Even when Yao Ming was little, he was big. At birth he was nearly two feet long. When he was 4, bus drivers tried to charge him full fare. By 17 he topped seven feet. Today the 7'5" center for the Houston Rockets may be the most scrutinized NBA rookie ever. "This is the most pressure I have felt," the Shanghai-born Yao, 22, says through his interpreter. "Sometimes I feel like everyone is staring at me,"

Better get used to it, big guy. The first non-U.S. player to be picked No. 1 in the NBA draft, Yao has Rocket boosters dreaming of ticker tape parades, team officials drooling over his army of Chinese-American fans, and millions in China watching live broadcasts of Rockets games into the morning hours.

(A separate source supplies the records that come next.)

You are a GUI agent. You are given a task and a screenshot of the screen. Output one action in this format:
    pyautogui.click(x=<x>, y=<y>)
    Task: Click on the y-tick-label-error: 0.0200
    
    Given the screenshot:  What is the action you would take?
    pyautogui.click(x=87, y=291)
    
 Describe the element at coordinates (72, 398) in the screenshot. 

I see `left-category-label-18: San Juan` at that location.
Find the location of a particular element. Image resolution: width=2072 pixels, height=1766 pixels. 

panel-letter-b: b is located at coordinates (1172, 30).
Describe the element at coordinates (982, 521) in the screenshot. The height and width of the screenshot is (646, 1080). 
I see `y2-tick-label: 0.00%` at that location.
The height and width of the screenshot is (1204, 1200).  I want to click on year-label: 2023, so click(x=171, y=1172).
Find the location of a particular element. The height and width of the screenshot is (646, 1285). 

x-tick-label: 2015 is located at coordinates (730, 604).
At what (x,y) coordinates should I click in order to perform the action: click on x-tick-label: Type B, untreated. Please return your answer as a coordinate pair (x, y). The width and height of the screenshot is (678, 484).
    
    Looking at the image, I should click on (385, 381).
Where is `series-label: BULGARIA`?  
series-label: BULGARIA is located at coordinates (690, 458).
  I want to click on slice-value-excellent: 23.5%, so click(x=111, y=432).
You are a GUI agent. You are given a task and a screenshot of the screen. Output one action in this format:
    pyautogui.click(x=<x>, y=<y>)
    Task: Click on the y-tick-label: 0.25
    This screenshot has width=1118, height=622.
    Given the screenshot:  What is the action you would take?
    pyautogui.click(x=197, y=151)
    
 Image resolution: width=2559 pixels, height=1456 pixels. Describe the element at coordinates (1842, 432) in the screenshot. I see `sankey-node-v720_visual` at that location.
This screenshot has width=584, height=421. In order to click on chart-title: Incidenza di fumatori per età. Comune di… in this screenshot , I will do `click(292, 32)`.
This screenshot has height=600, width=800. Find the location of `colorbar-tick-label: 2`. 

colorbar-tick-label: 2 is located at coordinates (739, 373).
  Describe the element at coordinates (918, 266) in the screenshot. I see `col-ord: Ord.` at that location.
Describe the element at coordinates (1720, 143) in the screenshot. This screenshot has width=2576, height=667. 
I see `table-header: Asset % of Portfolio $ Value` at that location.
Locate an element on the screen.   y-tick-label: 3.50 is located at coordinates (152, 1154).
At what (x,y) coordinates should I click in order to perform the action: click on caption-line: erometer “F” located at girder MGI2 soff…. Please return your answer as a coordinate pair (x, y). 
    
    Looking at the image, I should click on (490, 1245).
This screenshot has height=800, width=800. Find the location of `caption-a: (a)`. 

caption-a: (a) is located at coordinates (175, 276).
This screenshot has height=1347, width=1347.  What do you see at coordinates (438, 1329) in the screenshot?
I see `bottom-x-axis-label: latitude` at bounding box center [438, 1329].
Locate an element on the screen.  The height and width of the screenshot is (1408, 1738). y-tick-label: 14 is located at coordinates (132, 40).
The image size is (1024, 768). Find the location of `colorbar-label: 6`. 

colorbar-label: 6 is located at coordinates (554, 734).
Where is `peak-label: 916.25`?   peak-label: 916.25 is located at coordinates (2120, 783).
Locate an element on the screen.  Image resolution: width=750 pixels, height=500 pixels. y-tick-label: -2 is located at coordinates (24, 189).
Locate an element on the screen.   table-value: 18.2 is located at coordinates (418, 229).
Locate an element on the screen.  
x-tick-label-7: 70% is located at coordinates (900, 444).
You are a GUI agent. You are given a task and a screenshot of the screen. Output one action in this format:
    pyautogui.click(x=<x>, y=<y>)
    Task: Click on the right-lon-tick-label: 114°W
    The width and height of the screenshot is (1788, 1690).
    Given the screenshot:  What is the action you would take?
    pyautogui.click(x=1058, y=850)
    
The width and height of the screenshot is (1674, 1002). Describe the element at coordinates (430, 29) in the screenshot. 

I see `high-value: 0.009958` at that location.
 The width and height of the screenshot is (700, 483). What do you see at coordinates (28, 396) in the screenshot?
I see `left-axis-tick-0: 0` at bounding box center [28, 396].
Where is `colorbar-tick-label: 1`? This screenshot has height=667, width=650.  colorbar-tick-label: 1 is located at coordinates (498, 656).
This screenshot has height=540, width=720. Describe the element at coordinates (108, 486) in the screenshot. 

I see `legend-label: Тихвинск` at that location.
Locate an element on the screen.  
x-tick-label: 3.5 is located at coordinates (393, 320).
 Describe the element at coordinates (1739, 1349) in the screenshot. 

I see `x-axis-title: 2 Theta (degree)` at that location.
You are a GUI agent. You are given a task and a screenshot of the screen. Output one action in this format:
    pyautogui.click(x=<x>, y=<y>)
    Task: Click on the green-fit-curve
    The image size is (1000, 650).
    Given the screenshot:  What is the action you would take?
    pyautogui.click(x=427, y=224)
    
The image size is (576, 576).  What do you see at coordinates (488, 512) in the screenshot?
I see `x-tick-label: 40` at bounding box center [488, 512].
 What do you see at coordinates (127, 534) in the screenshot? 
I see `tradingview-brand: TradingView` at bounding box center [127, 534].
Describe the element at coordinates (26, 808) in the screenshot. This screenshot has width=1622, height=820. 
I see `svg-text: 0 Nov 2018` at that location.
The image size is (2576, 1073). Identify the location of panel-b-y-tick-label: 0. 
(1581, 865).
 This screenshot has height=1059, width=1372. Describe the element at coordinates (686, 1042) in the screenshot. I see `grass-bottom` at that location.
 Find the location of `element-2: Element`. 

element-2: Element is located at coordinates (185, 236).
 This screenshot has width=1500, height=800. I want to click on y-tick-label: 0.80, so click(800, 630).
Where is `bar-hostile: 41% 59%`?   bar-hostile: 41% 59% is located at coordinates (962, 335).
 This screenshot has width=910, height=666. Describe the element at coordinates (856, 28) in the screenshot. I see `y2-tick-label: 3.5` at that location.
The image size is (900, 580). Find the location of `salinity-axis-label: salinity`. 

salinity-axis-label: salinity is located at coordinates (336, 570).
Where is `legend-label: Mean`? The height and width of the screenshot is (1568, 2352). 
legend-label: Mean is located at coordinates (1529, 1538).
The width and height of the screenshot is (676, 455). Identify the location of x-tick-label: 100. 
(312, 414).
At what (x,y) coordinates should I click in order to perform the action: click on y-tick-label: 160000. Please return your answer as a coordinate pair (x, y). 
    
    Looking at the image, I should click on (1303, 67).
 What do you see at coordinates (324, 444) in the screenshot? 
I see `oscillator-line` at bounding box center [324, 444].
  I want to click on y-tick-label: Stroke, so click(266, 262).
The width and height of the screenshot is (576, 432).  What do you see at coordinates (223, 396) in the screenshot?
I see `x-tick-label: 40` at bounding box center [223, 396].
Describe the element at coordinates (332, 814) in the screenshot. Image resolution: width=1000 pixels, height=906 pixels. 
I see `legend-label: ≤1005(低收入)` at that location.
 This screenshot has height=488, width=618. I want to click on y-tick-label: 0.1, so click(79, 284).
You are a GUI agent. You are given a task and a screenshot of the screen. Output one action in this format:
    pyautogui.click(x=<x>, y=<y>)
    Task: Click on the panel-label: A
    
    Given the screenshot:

Says Rockets CEO George Postolos: "One tall kid is doing more for relations with China than decades of other methods."

Yes, but can Yao negotiate the likes of Shaq? "He needs to eat a lot more to get strong," says his mother, Fengdi Fang, who is 6'2" and a former captain of the Chinese national women's basketball team (his father, Yao Zhiyuan, is 6'10" and also a former player). Even so, it's clear he's jot great skills. Despite a rough start, Yao scored 30 points against the rival Dallas Mavericks last month and leads the NBA in field goal shooting percentage.

Living with his parents in a four-bedroom Houston home (he sleeps corner to corner in a king-sized bed), Yao misses China but is making friends fast. "My team-mates are helping me with English phrases," he says with a giant grin, "just not the good phrases."